La Revue du Spectacle, le magazine des arts de la scène et du spectacle vivant. Infos théâtre, chanson, café-théâtre, cirque, arts de la rue, agenda, CD, etc.



Augmenter la taille du texte
Diminuer la taille du texte
Partager
Danse

"Please, Please, Please" Deux danseuses et un auteur… pour une fable chorégraphiée aux vertus insoupçonnées

Réunir sur un même plateau (de danse ? de théâtre ?) deux chorégraphes danseuses connues pour leur liberté artistique sans frontières - La Ribot et Mathilde Monnier - et un auteur metteur en scène au talent protéiforme - Tiago Rodrigues, futur directeur du Festival IN d'Avignon 2023 - ne pouvait manquer d'attiser notre intérêt tant leur engagement est au-dessus de tout soupçon. Quant au résultat… il nous a séduits - "sur pièces".



© Mila Ercoli.
© Mila Ercoli.
D'emblée, les yeux sont captés par la scénographie qui questionne bien au-delà du rationnel et nous immerge dans un univers sans attaches propre à cristalliser tout le monde que nous portons en nous. Un monde fait de beautés intranquilles que côtoient des questionnements plus sombres liés à l'à-venir. D'abord, l'énigme présentée par ce démesuré serpent grillagé, hantant l'autre scène, comme la trace mnésique d'un monstre du Loch Ness susceptible autant de faire rêver que d'engloutir. Ensuite, ces deux créatures rampant au sol en se désarticulant, de la tête aux pieds, moulées dans des combinaisons aux couleurs électriques les propulsant dans une fiction du type "2021 L'Odyssée de la planète Terre", de qui sont-elles le nom ?

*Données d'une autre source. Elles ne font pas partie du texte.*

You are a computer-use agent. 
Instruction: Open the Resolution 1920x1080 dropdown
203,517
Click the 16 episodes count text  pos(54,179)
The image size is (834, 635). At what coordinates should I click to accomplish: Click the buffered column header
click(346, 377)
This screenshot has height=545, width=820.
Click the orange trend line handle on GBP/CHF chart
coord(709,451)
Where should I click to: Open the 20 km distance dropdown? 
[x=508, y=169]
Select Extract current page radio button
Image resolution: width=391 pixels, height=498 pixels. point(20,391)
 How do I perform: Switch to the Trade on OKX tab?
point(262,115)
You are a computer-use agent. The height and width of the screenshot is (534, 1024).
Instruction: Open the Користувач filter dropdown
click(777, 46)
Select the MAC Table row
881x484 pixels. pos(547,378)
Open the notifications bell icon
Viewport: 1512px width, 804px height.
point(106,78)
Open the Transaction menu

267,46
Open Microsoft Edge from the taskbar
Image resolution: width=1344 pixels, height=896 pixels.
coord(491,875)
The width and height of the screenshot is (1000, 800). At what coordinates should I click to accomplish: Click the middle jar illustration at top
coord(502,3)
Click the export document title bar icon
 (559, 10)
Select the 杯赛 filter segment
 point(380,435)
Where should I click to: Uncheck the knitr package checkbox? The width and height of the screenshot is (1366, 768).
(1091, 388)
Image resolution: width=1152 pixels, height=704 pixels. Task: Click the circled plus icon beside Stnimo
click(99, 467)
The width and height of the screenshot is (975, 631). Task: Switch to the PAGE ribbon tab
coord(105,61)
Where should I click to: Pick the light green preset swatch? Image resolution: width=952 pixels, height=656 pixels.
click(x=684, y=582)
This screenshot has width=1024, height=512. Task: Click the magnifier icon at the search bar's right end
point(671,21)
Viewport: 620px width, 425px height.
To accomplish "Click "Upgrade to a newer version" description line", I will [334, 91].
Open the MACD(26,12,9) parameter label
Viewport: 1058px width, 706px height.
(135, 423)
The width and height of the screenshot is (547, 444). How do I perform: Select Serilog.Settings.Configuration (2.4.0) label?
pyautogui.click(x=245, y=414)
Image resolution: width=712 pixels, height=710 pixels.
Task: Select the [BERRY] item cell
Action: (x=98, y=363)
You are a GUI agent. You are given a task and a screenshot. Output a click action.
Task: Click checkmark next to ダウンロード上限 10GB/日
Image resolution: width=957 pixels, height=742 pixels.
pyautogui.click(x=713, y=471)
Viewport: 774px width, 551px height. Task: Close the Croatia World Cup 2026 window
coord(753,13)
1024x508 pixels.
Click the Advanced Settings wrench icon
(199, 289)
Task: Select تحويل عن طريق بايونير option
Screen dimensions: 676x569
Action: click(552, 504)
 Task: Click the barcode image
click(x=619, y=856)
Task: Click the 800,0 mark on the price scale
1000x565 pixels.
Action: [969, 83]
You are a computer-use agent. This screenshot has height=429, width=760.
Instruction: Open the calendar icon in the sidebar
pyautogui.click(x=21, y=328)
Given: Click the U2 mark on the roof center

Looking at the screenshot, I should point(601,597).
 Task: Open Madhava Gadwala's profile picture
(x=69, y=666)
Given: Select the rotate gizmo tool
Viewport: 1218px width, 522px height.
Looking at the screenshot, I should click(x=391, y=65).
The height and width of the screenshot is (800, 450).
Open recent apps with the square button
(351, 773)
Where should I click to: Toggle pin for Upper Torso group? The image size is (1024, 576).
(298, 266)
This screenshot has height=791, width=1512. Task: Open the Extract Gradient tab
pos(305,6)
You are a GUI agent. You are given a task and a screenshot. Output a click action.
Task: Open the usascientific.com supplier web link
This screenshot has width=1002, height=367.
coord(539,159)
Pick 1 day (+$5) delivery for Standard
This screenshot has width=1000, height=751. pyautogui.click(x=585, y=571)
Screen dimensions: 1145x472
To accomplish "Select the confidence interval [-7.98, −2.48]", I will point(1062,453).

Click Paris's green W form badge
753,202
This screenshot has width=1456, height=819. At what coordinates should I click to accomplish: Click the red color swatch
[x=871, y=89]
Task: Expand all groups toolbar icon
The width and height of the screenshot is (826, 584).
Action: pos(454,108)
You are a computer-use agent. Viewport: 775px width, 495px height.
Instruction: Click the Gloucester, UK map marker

Tous les ingrédients d'une fabuleuse immersion dans l'avant monde de l'après sont là réunis ; si on leur ajoute une musique entêtante empruntant entre autres à Béla Bartók de nombreux extraits et un texte sorti tout droit de l'imaginaire solaire de son auteur, on pressent avec envie la nature de la cérémonie hors normes à laquelle nous allons être conviés…

© Mila Ercoli.
© Mila Ercoli.
Avant que le langage ne leur soit donné pour articuler une pensée aux allures prophétiques - n'évitant aucunement les saillies sibyllines, à l'instar de celles rendues naguère par la Pythie tirant son nom de Python, un autre serpent légendaire… -, ce sont leur corps qui vont "parler". De soubresauts en soubresauts, de contorsions en contorsions, d'élans en élans, ces corps rampent, (s')explorent, avancent, reculent, vibrent sur le tempo de percussions qui les électrisent de part en part. Corps "transfigurés" par l'emballement des allegros, luttes des temps farouches pour s'extraire des limbes d'une humanité en cours de création.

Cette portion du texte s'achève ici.